The effort to kill mesothelioma by infecting tumors with live viruses received a boost recently when the U.S. Food and Drug Administration (FDA) approved an oncolytic drug for treatment of skin cancer.

The skin cancer drug is useless against mesothelioma. But FDA clearance of this drug is nevertheless important for mesothelioma research.

It proves that knocking down cancer by infecting it with a virus is no longer just theory, but is clinical reality.

Mesothelioma researchers have been investigating the use of viruses against the asbestos-caused cancer. Results have been encouraging. What they haven’t been is conclusive.

The fact that the FDA has approved the skin cancer drug means that — at least in this corner of the world of oncolytics — cancer-killing virus therapy works.

That should give mesothelioma researchers working on virus-based therapies of their own the encouragement necessary to keep going. Because success could be just around the corner.

Oncolytics Is ‘Cancer Bursting’

Wired – an online publication for tech geeks — recently ran a story about the progress being made in the field of oncolytics.

Oncolytics is a fancy word for “cancer bursting.” And bursting is exactly what these viruses do to the cancer cells they infect — they burst them into tiny pieces, according to Wired.

Once the cells burst, the body’s immune system then sends in its own troops to devour the pieces and pick off any cells that escaped the virus.

The newly FDA-approved skin cancer drug is called Imlygic. The maker is Amgen, a large biotechnology company.

Even though the FDA has approved Imlygic, there are still a few questions about its mechanisms of action that Amgen scientists and other researchers can’t quite answer.

One of these questions is whether the immune system attack that follows administration of the virus is aimed at just the infected cancer cells or also at uninfected ones.  Rutgers Cancer Institute of New Jersey oncologist Howard Kaufman, M.D. intimated to Wired that he wished he knew the answer.

Kaufman worked on the Imlygic clinical trials. The one thing he and his colleagues know for sure about oncolytics as a result of those tests is that the virus kills some of the cancer cells directly.

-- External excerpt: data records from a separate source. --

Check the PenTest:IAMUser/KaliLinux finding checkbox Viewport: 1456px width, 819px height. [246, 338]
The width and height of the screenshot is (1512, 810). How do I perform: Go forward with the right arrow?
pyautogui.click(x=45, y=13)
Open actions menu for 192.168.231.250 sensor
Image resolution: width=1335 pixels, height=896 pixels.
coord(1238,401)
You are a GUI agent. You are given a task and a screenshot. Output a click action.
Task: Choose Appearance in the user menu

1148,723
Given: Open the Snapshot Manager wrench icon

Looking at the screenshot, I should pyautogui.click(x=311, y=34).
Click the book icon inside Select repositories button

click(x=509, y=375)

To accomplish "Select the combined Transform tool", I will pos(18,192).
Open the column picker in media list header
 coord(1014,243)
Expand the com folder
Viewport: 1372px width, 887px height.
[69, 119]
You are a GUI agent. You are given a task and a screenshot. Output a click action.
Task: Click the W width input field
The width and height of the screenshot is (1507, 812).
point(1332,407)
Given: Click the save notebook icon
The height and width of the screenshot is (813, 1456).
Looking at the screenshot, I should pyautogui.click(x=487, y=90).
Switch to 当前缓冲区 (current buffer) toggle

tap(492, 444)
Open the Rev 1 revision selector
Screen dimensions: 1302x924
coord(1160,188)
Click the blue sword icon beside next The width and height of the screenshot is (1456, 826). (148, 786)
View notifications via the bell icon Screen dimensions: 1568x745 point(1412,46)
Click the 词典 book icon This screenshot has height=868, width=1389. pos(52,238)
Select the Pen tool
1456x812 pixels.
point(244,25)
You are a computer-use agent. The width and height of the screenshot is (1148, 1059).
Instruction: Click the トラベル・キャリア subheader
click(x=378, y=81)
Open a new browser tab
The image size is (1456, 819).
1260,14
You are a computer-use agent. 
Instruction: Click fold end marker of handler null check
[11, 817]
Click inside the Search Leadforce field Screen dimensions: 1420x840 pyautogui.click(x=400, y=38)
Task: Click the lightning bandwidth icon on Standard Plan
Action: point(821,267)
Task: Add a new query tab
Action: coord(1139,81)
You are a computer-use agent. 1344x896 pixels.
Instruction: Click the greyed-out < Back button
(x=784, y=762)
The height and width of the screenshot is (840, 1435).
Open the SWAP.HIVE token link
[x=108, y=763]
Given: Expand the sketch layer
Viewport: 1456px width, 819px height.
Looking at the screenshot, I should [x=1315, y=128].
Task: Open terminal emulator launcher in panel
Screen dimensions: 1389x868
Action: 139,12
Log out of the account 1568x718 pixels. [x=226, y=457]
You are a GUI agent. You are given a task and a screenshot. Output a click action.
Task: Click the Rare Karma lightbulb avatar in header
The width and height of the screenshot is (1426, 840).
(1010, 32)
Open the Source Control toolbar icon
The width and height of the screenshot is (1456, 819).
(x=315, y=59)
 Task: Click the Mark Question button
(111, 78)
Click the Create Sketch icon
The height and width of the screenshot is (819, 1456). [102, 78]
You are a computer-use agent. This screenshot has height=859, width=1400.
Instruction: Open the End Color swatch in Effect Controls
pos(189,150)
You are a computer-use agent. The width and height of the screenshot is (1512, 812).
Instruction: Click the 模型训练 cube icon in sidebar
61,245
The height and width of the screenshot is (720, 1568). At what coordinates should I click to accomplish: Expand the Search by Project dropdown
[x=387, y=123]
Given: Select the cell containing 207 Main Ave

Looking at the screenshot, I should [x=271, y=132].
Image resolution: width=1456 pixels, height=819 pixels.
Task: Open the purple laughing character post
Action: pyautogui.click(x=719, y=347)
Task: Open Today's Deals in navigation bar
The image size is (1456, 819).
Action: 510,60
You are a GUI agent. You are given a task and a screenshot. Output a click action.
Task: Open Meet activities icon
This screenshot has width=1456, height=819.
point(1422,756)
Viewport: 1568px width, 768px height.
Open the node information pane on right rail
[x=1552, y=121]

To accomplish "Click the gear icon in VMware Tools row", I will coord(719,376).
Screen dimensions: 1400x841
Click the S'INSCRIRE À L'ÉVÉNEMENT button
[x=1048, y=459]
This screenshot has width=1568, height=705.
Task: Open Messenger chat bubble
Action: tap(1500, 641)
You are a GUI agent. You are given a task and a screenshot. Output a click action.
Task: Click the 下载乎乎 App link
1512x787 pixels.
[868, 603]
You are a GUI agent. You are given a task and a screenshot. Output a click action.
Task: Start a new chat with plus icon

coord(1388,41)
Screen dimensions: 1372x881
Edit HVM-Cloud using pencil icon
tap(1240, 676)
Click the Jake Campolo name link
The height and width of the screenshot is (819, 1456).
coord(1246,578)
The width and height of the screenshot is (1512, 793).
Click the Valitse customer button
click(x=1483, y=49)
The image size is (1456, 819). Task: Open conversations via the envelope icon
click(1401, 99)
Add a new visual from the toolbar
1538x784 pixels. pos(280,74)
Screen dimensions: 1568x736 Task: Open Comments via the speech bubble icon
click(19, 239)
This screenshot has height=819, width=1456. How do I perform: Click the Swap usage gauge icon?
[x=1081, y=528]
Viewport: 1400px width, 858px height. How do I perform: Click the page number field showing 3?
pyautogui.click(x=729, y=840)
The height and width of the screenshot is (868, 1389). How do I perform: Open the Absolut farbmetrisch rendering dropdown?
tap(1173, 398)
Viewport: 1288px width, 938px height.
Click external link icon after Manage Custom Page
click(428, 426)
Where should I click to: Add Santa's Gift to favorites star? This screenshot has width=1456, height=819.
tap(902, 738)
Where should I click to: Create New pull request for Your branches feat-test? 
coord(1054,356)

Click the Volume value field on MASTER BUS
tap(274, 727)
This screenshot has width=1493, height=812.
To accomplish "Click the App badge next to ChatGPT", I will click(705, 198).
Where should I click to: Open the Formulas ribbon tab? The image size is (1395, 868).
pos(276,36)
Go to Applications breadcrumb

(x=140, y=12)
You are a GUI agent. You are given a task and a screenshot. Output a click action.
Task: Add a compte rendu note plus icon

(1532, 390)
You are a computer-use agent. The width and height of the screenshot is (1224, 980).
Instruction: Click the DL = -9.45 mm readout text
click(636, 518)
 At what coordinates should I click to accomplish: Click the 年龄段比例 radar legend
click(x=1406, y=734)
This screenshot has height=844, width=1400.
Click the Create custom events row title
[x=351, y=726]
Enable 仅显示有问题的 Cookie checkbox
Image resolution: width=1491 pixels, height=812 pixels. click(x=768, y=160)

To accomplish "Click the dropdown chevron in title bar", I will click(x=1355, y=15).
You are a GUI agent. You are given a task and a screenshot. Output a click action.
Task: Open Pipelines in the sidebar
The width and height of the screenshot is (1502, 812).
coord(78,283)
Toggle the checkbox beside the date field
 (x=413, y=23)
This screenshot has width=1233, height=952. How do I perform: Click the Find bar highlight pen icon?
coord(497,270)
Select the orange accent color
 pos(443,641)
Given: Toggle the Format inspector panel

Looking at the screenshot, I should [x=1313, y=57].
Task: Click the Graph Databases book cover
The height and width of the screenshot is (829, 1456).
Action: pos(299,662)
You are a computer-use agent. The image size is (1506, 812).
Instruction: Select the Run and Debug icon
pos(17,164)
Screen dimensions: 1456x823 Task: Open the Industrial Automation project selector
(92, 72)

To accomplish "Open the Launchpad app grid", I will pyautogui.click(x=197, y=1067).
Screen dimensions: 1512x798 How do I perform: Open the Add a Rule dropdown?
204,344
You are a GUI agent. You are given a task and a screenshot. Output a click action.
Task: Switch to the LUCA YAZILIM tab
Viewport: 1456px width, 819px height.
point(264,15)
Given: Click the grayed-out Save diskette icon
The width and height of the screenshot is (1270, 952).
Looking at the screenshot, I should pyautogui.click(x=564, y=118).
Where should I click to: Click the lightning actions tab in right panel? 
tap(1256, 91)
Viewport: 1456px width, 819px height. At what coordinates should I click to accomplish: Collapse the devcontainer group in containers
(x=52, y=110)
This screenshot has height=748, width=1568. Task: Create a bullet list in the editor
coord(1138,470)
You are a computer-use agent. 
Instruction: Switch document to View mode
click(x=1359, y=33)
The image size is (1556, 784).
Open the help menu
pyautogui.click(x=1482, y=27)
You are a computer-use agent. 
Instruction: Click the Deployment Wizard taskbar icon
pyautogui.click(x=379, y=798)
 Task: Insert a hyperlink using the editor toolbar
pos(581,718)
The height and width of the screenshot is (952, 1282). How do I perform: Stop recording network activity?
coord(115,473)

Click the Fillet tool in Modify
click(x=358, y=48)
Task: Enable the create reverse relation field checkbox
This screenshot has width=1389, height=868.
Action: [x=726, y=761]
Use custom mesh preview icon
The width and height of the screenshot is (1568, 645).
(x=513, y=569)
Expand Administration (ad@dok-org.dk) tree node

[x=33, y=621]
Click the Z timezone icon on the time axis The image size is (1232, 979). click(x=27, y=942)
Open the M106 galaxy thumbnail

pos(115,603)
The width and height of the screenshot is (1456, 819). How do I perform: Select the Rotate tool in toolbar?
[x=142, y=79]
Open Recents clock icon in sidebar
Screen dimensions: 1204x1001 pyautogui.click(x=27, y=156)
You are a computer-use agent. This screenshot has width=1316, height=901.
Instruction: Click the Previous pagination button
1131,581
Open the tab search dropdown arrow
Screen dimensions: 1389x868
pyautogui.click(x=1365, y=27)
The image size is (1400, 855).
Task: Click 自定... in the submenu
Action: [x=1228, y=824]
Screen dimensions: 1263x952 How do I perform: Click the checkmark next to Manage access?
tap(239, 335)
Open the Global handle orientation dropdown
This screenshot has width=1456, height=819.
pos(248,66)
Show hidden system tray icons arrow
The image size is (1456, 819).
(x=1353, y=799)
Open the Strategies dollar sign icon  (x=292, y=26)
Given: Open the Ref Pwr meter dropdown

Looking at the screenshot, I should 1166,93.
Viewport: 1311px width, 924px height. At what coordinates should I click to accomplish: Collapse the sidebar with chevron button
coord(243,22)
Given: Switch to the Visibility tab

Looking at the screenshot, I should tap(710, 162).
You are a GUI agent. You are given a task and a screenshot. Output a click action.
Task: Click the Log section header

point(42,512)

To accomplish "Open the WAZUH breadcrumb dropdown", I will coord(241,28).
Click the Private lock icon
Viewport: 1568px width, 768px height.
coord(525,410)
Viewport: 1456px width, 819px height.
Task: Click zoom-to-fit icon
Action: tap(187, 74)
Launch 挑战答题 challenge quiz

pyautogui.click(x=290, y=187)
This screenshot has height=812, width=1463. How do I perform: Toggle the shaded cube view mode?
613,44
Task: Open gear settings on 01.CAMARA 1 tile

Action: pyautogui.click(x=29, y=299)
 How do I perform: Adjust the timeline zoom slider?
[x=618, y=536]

Beyond that, they have only sketchy indications that the immune system indiscriminately attacks cancer cells, infected or not.

If that is in fact so, it would be very good news. The reason it would be good news is it means that the aroused immune system is prepared to conduct war against all comers.

Imlygic Virus Causes Cold Sores

Imlygic is the same virus that causes cold sores. However, it was reengineered in Amgen’s labs to be harmless to healthy cells. As a result, it doesn’t cause patients to break out everywhere with cold sores.

According to Wired, a big challenge in reengineering the virus was to make sure that when it attacked cancer cells it would be able to accomplish two tasks.

First, it would cause the cancer cells to burst in a way guaranteed to attract the attention of the immune system.

Secondly, it would express a protein to cause the immune system to respond like Popeye against Bluto after eating the can of spinach.

Wired noted in its article that there are more virus-based cancer therapies working their way through the FDA’s approval pipeline.

By Wired’s count, there are at least a dozen clinical trials of oncolytic drugs already underway to treat other types of cancer. The publication didn’t list them, but mesothelioma is among the targets.